On Sunday, several hundred Amazigh and Arab supporters surrounded the office of interim Prime Minister Abdulrahim Al Keib, telling him to "Go home". Al Keib has held the post for less than a month.
The local council of the Amazigh town of Zuwara, Libya's first elected council, has suspended relations with Libya's national government and withdrawn its representative to the National Transitional Council (NTC).
Libya's transitional government is struggling to centralise power, to assert control over squabbling and power-hungry militia groups, and to balance the competing claims of different towns and regions. The country's ethnic cleavages could yet unsettle it further.
In the absence of reliable statistics it's hard to confirm the exact size of the Amazigh community, although it's commonly estimated that they make up around 10-15 per cent of Libya's population. The Amazigh trace their roots to before the Arab invasions of the seventh century, and speak their own language, Tamazight. They are scattered across Libya -- indeed, across North Africa -- but are concentrated in certain regions such as the coastal town of Zuwara, small towns like Jadu, Nalut, Yefren and Kabau in the Nefusa mountains, and deep in the South, oasis settlements like Ubari, Ujula and Uweinat.

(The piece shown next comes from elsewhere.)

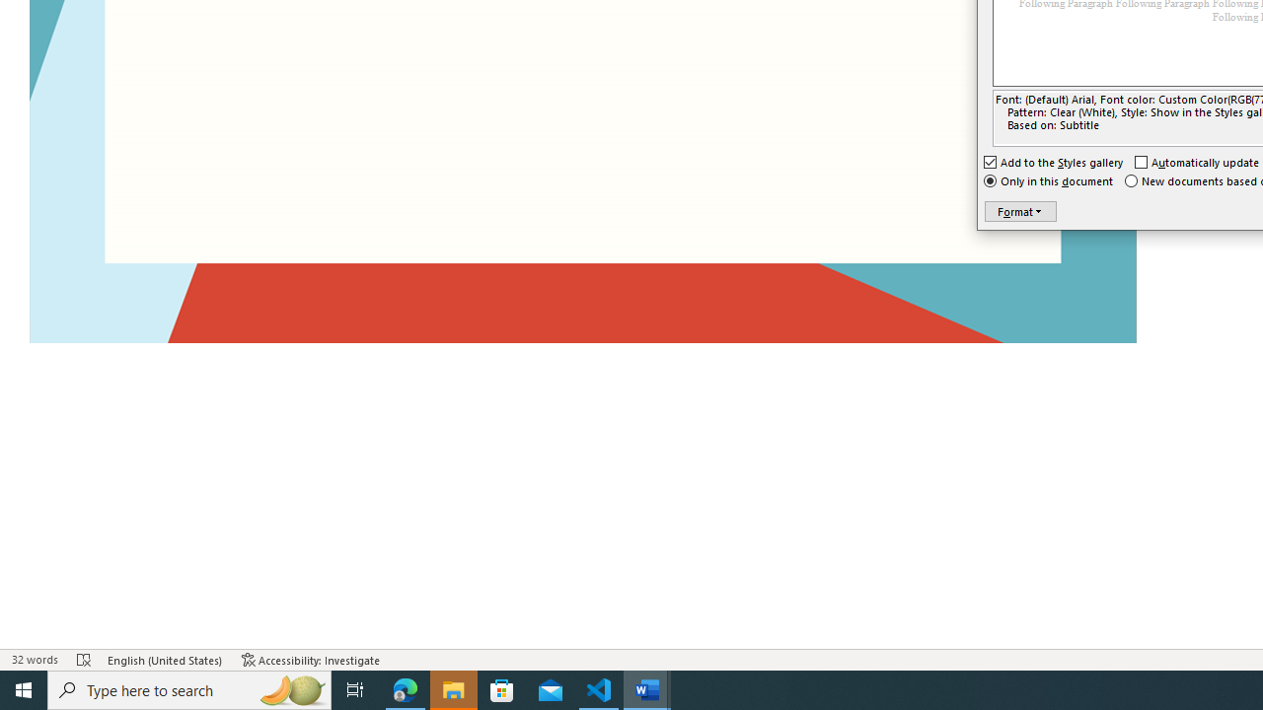  Describe the element at coordinates (1020, 211) in the screenshot. I see `'Format'` at that location.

The Amazigh were longstanding opponents of the late Libyan dictator Muammar al-Gaddafi, who considered them a threat to his vision for a unified Arab nation, built according to his design. As a result, Tamazight books were outlawed, it became illegal to teach Tamazight in schools, to give children Tamazight names or to speak Tamazight in public.
In the aftermath of the revolution, the Amazigh took advantage of the newly open atmosphere to reassert their cultural identity. Even during the violent uprising, Tamazight classes recommenced. "I can't remember how many times my cousin was arrested for singing Amazigh songs in public," says Asma Khalifa, who, like Wail, is from Zuwara, one of the most culturally distinct Berber towns. "Now he's singing all the time."

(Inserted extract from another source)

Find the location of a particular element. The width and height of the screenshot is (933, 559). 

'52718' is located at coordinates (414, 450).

He may not be singing much longer. Wail and his fellow Amazigh protestors are furious that no ministerial level posts were given to Tamazight speakers in the latest reshuffle, and fear that the new Libyan constitution will not recognise the Amazigh or their language.
Wail also objects to the appointment of Fathi Turbil as minister for Youth and Sport. Fathi Turbil is the human rights lawyer whose arrest in mid-February sparked the first public demonstrations in Benghazi. For some, he is a hero of the Libyan revolution, but Wail says that he is "racist and openly anti-Amazigh". Several Arabic media sources allege that during the summer Turbil verbally threatened members of the NTC who were calling for Tamazight to be given equal status to Arabic in the draft Libyan constitution.
"There's a lack of trust between the two parties. The Amazigh don't trust the Arabs because they have a long history of oppressing them, and the Arabs don't trust the Amazigh because they think they want to take over," says Asma Khalifa.
Asma is also frustrated by the lack of progress in recognising Amazigh Libyans -- "all we hear is words, even in the draft constitution there's no mention of the Amazigh, and then people say things like 'you should just be grateful that the constitution doesn't say we're a Libyan Arab Republic'"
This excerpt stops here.